Started in 2008, the 520 megawatt Tapovan Vishnugad Hydropower Plant on the Dhaulganga River is likely to be completed within a year, officials said.
NTPC officials said that rampant construction activity in Joshimath had caused the subsidence, not the tunnel they were constructing, which was more than 1km away from the edge of the town, and ran far below the surface.
“Tunnels in cities for metro trains are only a few meters from the surface and do not cause any harm to the buildings. This is about a kilometer deep,” said one official, requesting anonymity as he was not authorized to speak to the media.
They have also denied causing any damage to water systems in the area.
Videos of construction and ongoing digging for the project — despite instructions from the government to halt all work — are doing the rounds on residents’ WhatsApp groups, fueling anger.
Officials said the work had stopped for now, but that the project would continue.
“The project is on. We don’t have any connection to the ongoing problem,” the official said, adding that the project had created 1,100 contractual jobs, mostly among locals.
Shiv Lal’s nephew got a plumbing job at the hydropower plant, but it was a short-lived role, he said.

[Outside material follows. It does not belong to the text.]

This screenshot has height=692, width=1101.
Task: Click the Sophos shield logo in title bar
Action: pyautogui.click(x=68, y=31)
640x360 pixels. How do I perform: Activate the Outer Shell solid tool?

Local authorities have moved about 170 families to lodges, hotels, schools and the city council building for safety, marking 128 of about 4,500 buildings with a red cross, indicating they are unsafe to inhabit.

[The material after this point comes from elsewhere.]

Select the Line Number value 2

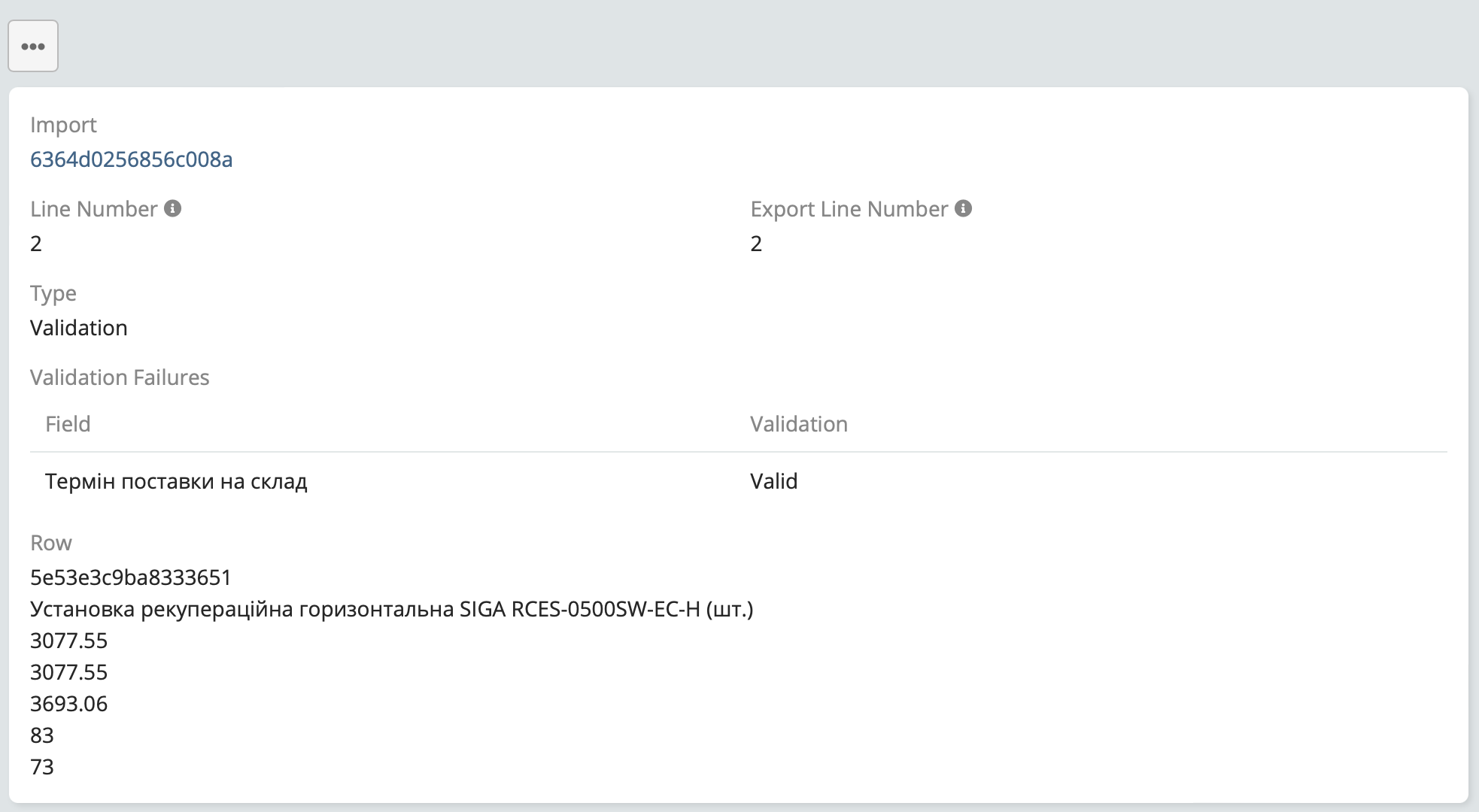36,244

Two hotels that had developed cracks are being demolished to avert the risk of their possible collapse, officials said.
Families that own the crumbling properties have shifted the elderly, women and children to villages or towns where they have relatives, while the men have stayed back to negotiate compensation with the district administration.

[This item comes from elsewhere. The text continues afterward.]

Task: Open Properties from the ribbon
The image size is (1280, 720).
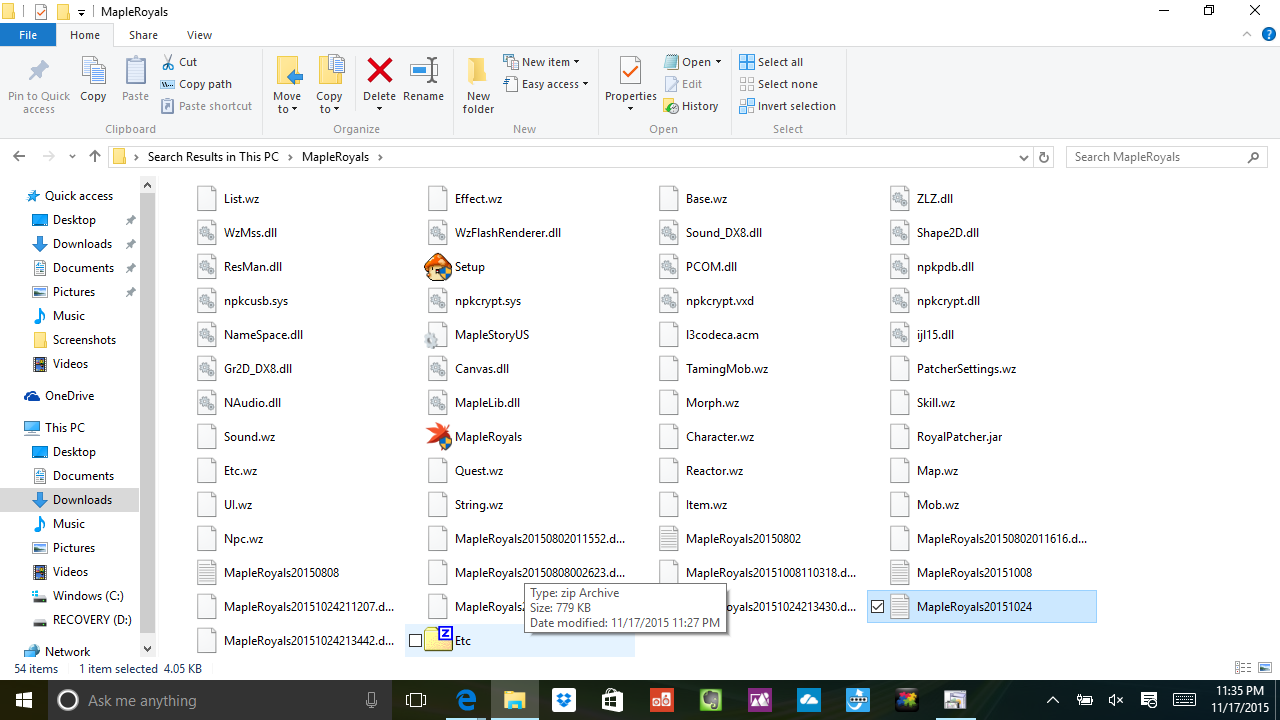Action: pos(630,75)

Scientific teams have fanned out across Joshimath to study the structural stability of houses, assessing damage and investigating the source of a gush of muddy water pouring out of a drain since the cracks appeared.
Himanshu Khurana, the administrative head of Chamoli district where Joshimath is located, said that land was being identified nearby and its safety vetted by experts to relocate people.
That is unlikely to placate residents whose homes are no longer safe.
“We cannot be herded like animals to some land. We want a one-time settlement,” said folk singer Darwan Naithwal, 56, who left his three-story home to live in a hotel last week after he failed to seal the cracks on his walls with cement.
Meanwhile, mini trucks loaded with mattresses, washing machines and school bags lined the lanes of the town this week as more families got ready to leave.
“We rented out four rooms in Joshimath that paid for our children’s education. Now we will go to our village. I don’t know what lies ahead,” said Rajni Rawat, standing in a municipal room being used as a shelter, her belongings stacked beside her.
Many property owners living in shelters return to their homes every day to assess the damage or simply try to come to terms with their losses.
Rishi Devi, 50, wiped away a tear outside her home as she recalled entering it as a new bride.
“This is our ancestral home, and now it’s gone,” she said, showing the rooms in ruins, with beams falling off and cracks uprooting the house from its foundation.
Among debris and falling walls, the condemned houses of Joshimath have the air of a ghost town. A jacket hangs on a nail, a poster welcomes guests and handprints in yellow turmeric paste recall a recent celebration.
“I keep going to the school shelter and coming back,” Lal said. “Last night, I managed to lie down at 4am when I felt it was safe to close my eyes for a bit. All I want is to continue living here.”